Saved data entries
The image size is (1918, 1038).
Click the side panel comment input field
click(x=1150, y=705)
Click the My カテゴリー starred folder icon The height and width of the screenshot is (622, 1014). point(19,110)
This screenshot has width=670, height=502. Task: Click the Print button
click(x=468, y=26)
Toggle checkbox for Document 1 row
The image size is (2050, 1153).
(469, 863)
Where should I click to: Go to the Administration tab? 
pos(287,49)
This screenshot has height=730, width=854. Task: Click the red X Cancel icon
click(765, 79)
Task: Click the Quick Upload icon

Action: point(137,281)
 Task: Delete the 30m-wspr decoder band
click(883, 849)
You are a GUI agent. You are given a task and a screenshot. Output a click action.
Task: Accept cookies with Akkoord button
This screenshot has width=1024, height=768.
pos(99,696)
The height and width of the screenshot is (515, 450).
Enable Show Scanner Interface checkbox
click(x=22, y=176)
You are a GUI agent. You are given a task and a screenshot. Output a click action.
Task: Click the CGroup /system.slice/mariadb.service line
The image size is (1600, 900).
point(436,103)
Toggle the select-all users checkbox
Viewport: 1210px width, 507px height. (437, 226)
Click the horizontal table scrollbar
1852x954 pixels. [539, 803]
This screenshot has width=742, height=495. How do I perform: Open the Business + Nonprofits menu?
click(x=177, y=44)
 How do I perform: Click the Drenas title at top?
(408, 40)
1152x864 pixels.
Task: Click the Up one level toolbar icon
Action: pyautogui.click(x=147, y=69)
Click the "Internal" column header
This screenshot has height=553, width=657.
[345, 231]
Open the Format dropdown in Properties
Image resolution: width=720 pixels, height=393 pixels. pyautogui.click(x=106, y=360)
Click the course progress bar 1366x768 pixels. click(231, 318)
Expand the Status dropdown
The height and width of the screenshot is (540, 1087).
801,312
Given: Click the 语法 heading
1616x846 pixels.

**Exercise objective**
Restate the records in full, keeping every word as it is.

**Output**
The image size is (1918, 1038).
Click the side panel comment input field
click(x=1150, y=705)
Click the My カテゴリー starred folder icon The height and width of the screenshot is (622, 1014). point(19,110)
This screenshot has width=670, height=502. Task: Click the Print button
click(x=468, y=26)
Toggle checkbox for Document 1 row
The image size is (2050, 1153).
(469, 863)
Where should I click to: Go to the Administration tab? 
pos(287,49)
This screenshot has height=730, width=854. Task: Click the red X Cancel icon
click(765, 79)
Task: Click the Quick Upload icon

Action: point(137,281)
 Task: Delete the 30m-wspr decoder band
click(883, 849)
You are a GUI agent. You are given a task and a screenshot. Output a click action.
Task: Accept cookies with Akkoord button
This screenshot has width=1024, height=768.
pos(99,696)
The height and width of the screenshot is (515, 450).
Enable Show Scanner Interface checkbox
click(x=22, y=176)
You are a GUI agent. You are given a task and a screenshot. Output a click action.
Task: Click the CGroup /system.slice/mariadb.service line
The image size is (1600, 900).
point(436,103)
Toggle the select-all users checkbox
Viewport: 1210px width, 507px height. (437, 226)
Click the horizontal table scrollbar
1852x954 pixels. [539, 803]
This screenshot has width=742, height=495. How do I perform: Open the Business + Nonprofits menu?
click(x=177, y=44)
 How do I perform: Click the Drenas title at top?
(408, 40)
1152x864 pixels.
Task: Click the Up one level toolbar icon
Action: pyautogui.click(x=147, y=69)
Click the "Internal" column header
This screenshot has height=553, width=657.
[345, 231]
Open the Format dropdown in Properties
Image resolution: width=720 pixels, height=393 pixels. pyautogui.click(x=106, y=360)
Click the course progress bar 1366x768 pixels. click(231, 318)
Expand the Status dropdown
The height and width of the screenshot is (540, 1087).
801,312
Given: Click the 语法 heading
1616x846 pixels.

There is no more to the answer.